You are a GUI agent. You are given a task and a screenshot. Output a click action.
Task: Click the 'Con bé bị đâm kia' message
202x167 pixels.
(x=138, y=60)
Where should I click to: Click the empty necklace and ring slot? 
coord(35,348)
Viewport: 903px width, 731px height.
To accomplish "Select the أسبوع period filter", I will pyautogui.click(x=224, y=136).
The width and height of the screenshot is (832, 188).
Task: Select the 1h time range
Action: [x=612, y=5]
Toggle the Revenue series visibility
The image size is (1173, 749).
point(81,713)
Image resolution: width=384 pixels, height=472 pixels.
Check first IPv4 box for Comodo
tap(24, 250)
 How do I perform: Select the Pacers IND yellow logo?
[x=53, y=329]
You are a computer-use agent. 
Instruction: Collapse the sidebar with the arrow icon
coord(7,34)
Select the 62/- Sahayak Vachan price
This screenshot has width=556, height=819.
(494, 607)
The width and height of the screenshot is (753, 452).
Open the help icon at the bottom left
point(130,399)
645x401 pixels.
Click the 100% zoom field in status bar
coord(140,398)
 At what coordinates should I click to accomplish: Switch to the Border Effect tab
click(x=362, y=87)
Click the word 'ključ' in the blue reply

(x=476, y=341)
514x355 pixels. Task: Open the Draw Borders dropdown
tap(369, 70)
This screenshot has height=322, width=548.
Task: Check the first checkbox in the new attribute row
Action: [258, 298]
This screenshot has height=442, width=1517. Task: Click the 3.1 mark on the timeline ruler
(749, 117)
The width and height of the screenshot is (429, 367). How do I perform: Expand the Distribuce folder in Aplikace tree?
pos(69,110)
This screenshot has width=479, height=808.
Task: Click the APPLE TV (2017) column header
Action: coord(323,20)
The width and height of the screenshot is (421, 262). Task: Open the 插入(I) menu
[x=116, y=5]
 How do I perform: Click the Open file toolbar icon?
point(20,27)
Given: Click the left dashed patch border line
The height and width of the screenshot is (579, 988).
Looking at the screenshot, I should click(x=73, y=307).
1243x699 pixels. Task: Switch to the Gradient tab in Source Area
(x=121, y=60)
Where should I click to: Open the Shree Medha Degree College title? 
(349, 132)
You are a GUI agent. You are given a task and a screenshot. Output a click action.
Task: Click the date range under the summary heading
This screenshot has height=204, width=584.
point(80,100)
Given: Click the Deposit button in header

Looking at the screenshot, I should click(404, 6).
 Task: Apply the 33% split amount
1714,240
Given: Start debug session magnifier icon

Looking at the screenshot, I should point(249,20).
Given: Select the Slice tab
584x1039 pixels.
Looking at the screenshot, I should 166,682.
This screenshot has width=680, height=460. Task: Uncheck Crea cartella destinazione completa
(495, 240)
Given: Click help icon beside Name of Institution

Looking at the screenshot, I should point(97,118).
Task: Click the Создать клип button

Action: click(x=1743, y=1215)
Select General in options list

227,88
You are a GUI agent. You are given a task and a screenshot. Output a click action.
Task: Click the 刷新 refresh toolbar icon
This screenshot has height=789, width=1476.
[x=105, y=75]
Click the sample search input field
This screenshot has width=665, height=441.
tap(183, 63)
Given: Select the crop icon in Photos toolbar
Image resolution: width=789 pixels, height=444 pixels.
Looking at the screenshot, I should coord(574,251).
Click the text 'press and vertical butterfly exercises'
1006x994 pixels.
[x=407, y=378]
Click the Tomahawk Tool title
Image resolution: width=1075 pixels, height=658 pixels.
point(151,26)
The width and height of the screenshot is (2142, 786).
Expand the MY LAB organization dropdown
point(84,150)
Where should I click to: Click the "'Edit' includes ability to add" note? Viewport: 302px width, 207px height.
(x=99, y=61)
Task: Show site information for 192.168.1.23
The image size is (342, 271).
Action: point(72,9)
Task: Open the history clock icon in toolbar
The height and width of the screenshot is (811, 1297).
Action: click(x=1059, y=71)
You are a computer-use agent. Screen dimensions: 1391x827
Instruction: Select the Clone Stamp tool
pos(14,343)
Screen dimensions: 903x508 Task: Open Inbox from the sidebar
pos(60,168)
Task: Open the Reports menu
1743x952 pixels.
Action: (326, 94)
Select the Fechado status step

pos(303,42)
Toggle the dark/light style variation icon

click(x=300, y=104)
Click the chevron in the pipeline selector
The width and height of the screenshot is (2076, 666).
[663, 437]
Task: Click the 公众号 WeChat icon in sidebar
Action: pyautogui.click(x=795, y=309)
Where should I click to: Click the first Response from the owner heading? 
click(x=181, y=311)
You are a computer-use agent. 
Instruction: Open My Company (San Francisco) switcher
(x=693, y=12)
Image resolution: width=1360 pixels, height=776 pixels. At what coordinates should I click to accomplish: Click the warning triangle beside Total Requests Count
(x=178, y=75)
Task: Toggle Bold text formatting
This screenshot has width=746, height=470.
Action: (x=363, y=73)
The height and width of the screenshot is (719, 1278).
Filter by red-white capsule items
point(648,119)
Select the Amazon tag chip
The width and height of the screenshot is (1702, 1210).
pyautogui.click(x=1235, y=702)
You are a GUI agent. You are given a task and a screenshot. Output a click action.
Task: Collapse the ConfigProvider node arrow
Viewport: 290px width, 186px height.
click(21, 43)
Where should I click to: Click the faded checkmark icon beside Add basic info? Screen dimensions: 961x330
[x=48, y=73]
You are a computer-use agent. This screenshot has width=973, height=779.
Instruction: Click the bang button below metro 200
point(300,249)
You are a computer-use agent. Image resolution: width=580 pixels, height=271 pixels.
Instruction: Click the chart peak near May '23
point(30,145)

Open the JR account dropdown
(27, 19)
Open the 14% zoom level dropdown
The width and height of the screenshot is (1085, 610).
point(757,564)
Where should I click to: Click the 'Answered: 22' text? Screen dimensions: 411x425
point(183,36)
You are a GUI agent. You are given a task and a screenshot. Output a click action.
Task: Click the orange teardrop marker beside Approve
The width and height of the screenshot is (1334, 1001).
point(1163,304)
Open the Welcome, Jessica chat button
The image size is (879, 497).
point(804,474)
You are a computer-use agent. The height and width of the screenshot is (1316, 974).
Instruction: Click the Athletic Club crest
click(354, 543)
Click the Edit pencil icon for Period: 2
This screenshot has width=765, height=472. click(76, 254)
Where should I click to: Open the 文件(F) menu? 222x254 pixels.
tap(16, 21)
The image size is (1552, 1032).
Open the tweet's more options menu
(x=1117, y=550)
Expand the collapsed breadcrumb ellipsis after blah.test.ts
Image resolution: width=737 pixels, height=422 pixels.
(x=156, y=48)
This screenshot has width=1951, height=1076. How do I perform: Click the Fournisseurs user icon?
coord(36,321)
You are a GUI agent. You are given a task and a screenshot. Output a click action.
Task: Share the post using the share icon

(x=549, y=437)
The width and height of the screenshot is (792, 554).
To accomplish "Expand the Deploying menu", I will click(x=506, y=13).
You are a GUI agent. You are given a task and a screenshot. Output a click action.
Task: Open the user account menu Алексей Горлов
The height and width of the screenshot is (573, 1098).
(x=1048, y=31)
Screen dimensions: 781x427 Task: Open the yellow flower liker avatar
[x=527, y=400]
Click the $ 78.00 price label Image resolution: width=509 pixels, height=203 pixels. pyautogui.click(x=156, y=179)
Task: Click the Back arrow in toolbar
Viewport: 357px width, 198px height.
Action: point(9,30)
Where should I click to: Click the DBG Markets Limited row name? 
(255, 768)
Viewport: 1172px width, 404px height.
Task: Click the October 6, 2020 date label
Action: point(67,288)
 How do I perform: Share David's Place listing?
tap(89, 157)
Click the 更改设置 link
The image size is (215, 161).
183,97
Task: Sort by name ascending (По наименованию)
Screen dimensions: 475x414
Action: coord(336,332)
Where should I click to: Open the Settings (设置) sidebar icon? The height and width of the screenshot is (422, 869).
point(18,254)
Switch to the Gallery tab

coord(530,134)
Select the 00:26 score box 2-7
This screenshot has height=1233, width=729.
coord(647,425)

______

▸ **PROBLEM TO WORK ON**
Could you render everything from the line containing "width, 207px height." down to the line containing "pos(14,343)" as a two-column CSV with the headers instruction and coordinates, one row per record, each value in its own quoted field with line breaks replaced by spaces?

▸ **SOLUTION BELOW**
instruction,coordinates
"Where should I click to: Click the ""'Edit' includes ability to add"" note? Viewport: 302px width, 207px height.","(x=99, y=61)"
"Task: Show site information for 192.168.1.23 The image size is (342, 271).","Action: point(72,9)"
"Task: Open the history clock icon in toolbar The height and width of the screenshot is (811, 1297).","Action: click(x=1059, y=71)"
"You are a computer-use agent. Screen dimensions: 1391x827 Instruction: Select the Clone Stamp tool","pos(14,343)"